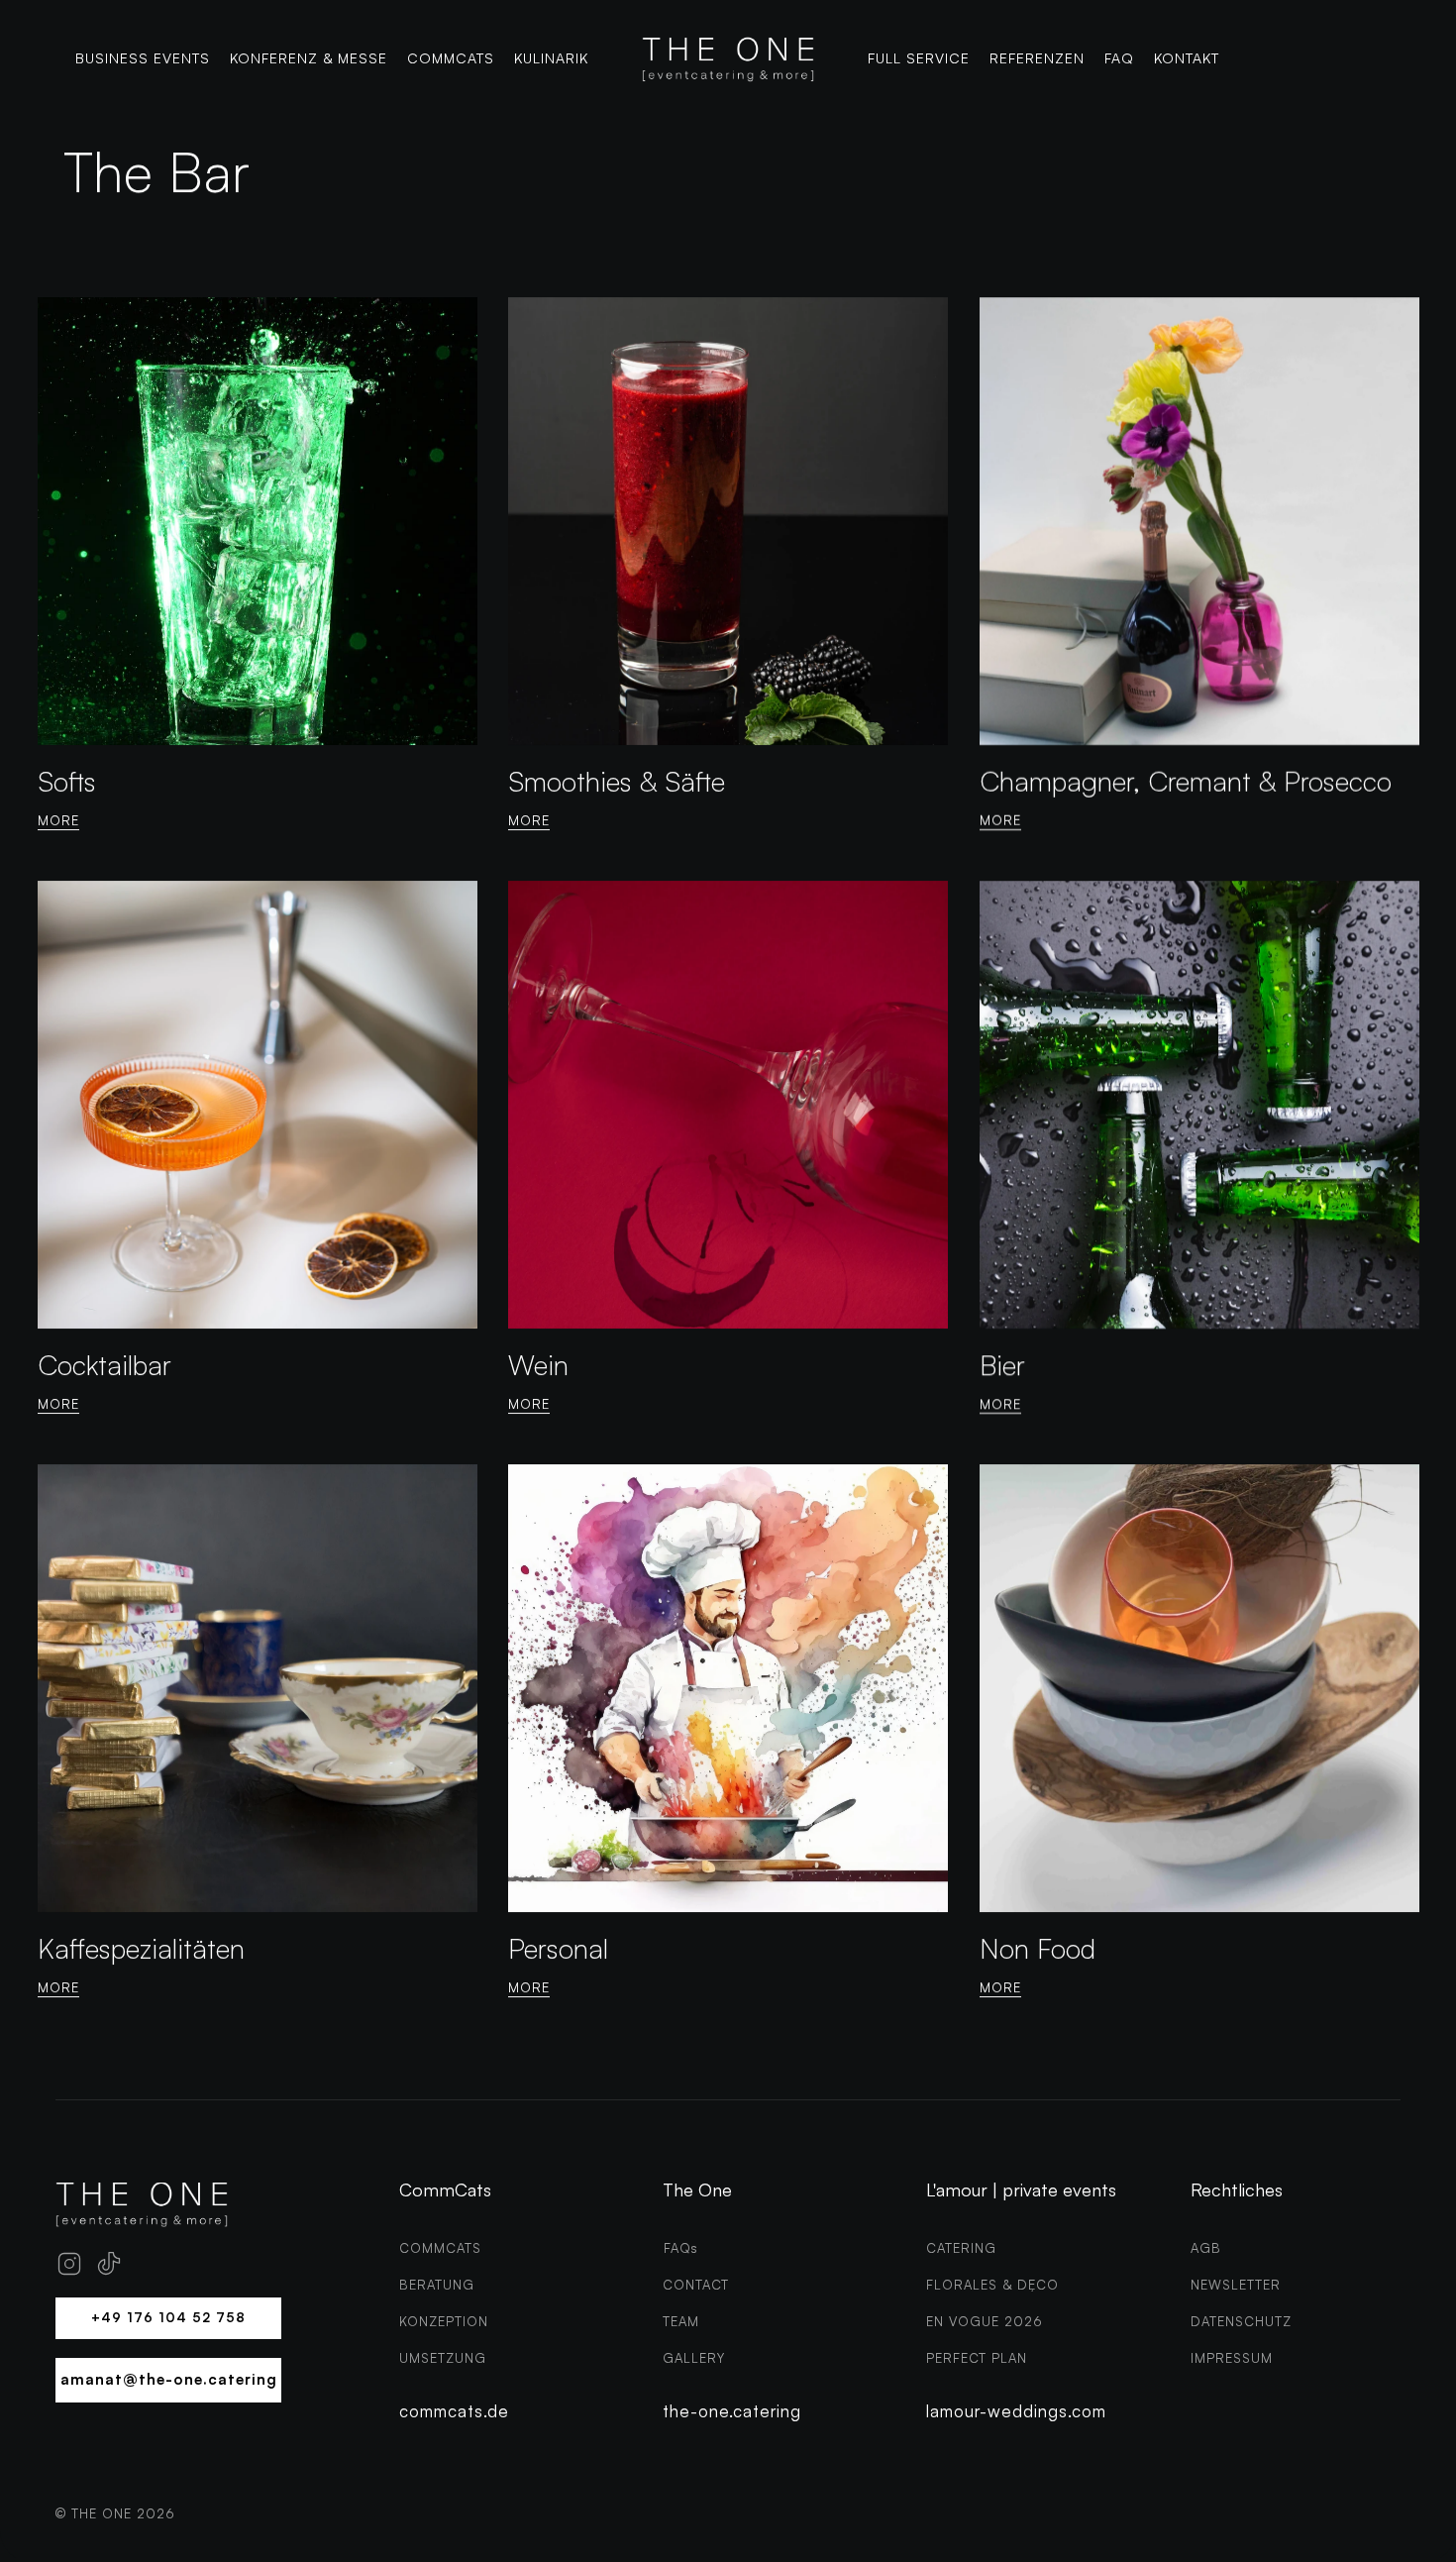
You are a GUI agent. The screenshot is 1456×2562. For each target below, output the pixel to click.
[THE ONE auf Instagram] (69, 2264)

────────

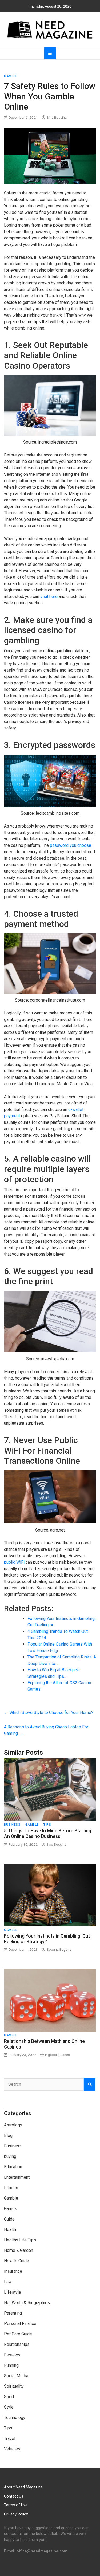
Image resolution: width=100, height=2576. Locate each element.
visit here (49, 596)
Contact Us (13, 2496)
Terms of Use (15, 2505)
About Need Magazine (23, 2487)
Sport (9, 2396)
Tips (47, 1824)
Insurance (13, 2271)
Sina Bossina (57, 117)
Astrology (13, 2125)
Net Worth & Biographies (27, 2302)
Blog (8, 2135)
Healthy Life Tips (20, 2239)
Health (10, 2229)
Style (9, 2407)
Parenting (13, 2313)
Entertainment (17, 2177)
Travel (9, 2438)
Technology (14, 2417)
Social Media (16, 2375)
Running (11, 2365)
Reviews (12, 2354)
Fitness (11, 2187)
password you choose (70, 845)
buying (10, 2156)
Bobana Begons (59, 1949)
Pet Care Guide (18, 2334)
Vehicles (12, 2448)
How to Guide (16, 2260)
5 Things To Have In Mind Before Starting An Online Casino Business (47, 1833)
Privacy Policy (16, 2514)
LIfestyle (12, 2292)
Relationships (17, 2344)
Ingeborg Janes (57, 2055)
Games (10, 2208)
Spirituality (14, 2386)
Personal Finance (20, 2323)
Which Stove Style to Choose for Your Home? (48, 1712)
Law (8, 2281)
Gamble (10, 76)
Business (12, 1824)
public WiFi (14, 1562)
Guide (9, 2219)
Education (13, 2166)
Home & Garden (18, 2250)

────────

Aim of the task
Your answer should be the lines above from the one containing "Sina Bossina (57, 117)" through the one containing "Personal Finance (20, 2323)", copied exactly and with both ends kept.

Problem solution
Sina Bossina (57, 117)
Astrology (13, 2125)
Net Worth & Biographies (27, 2302)
Blog (8, 2135)
Healthy Life Tips (20, 2239)
Health (10, 2229)
Style (9, 2407)
Parenting (13, 2313)
Entertainment (17, 2177)
Travel (9, 2438)
Technology (14, 2417)
Social Media (16, 2375)
Running (11, 2365)
Reviews (12, 2354)
Fitness (11, 2187)
password you choose (70, 845)
buying (10, 2156)
Bobana Begons (59, 1949)
Pet Care Guide (18, 2334)
Vehicles (12, 2448)
How to Guide (16, 2260)
5 Things To Have In Mind Before Starting An Online Casino Business (47, 1833)
Privacy Policy (16, 2514)
LIfestyle (12, 2292)
Relationships (17, 2344)
Ingeborg Janes (57, 2055)
Games (10, 2208)
Spirituality (14, 2386)
Personal Finance (20, 2323)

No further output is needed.